* [Data section]:
-------------------------

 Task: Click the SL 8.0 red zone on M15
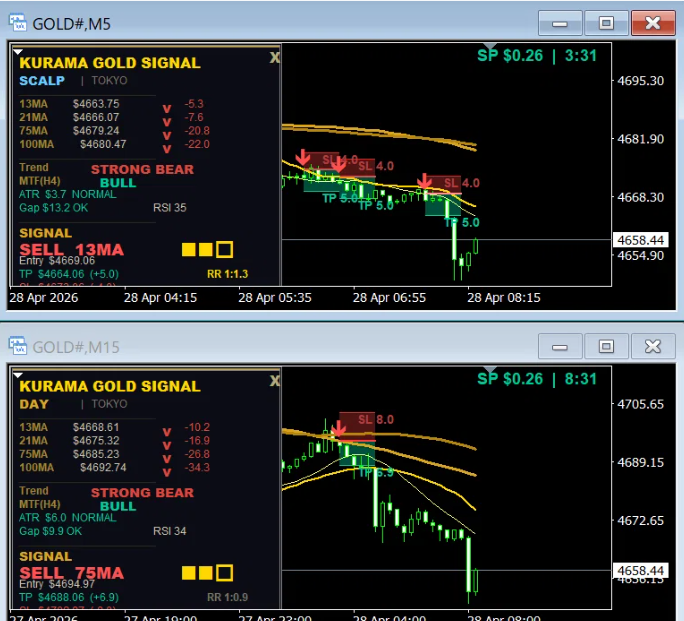357,426
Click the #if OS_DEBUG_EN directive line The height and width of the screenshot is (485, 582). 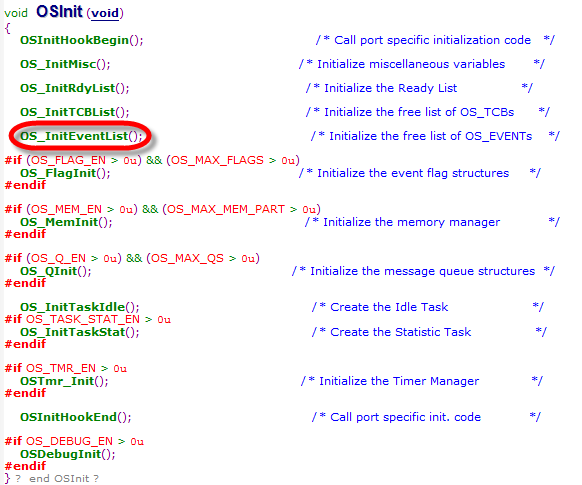[74, 441]
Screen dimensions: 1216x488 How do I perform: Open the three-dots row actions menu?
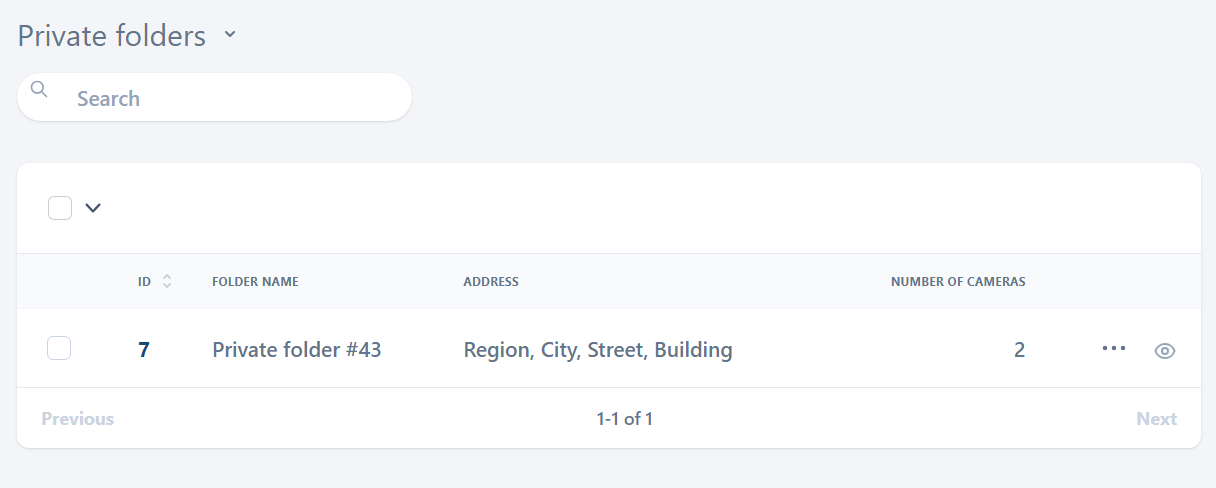[1113, 348]
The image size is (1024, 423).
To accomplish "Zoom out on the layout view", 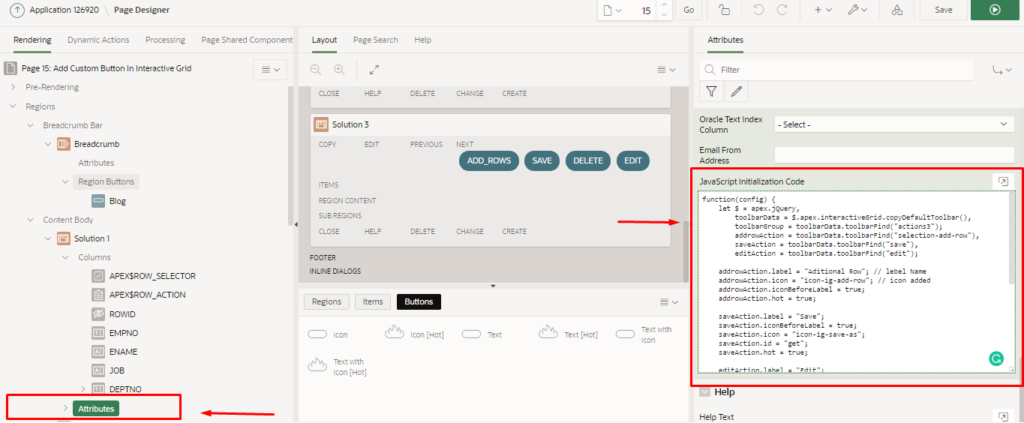I will (x=315, y=70).
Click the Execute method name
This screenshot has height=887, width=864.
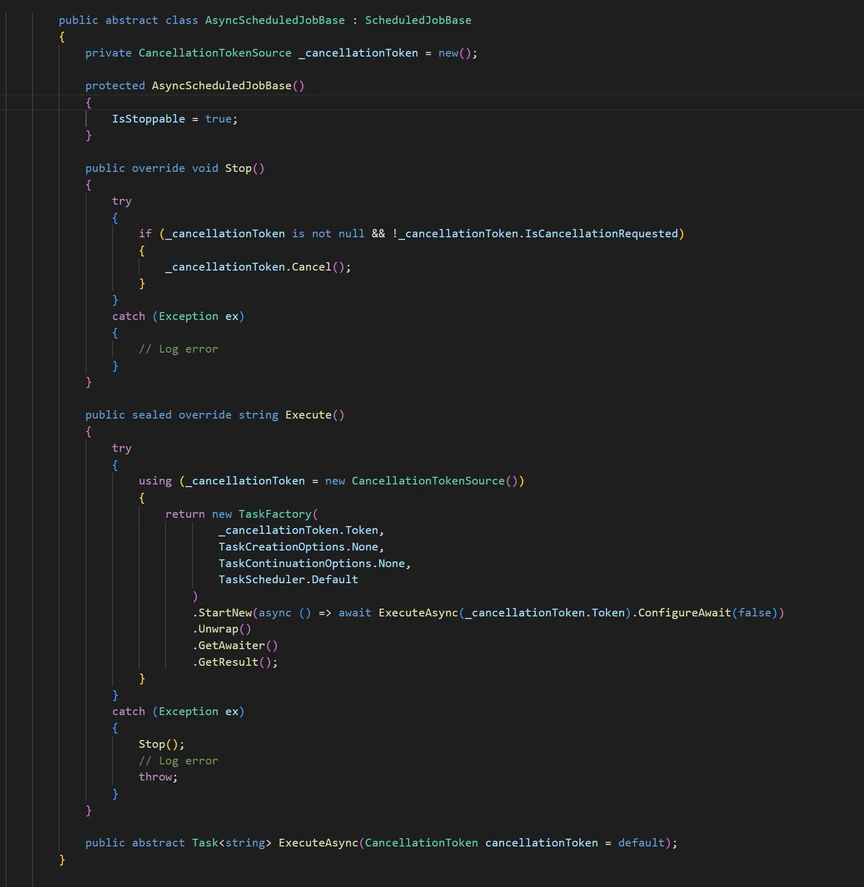click(308, 414)
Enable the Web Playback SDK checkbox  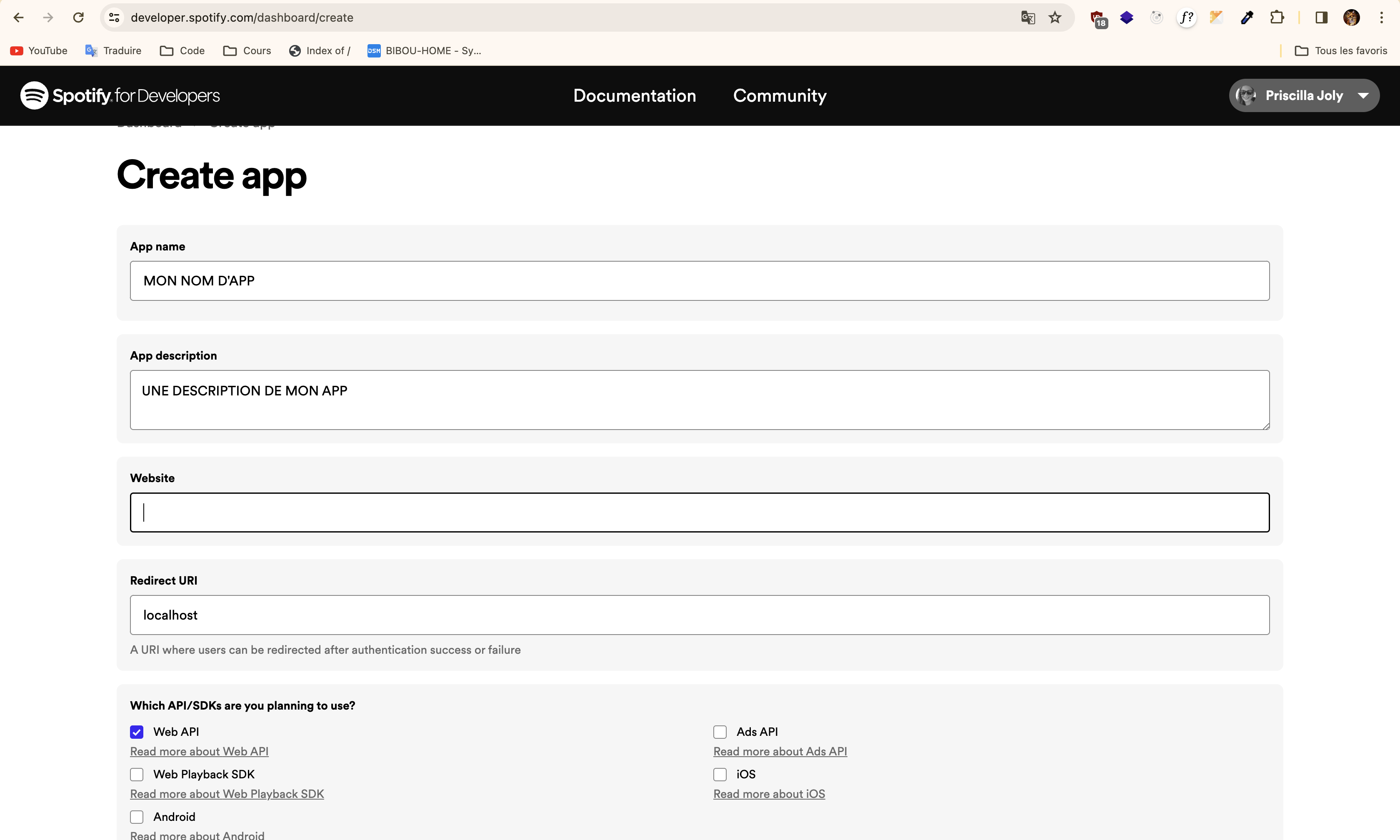tap(137, 774)
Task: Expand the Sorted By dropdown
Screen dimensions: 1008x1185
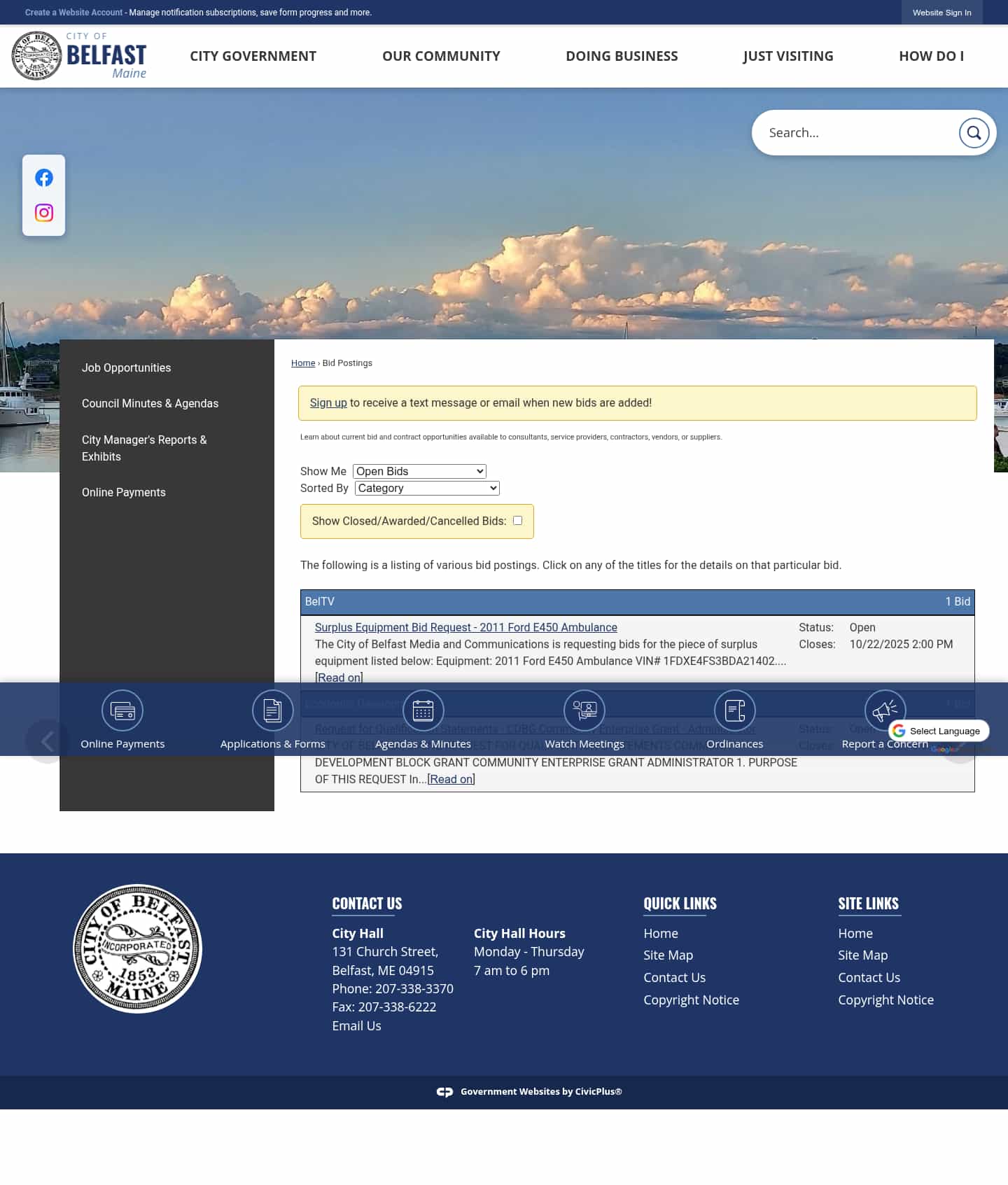Action: coord(427,489)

-------------------------

* [Instructions to follow]: To complete this exercise, repeat exactly the lines above from the one holding "Task: Expand the Sorted By dropdown" to the end of the listing, both included, and leave the pictures out.

* [Output for this exercise]:
Task: Expand the Sorted By dropdown
Screen dimensions: 1008x1185
Action: coord(427,489)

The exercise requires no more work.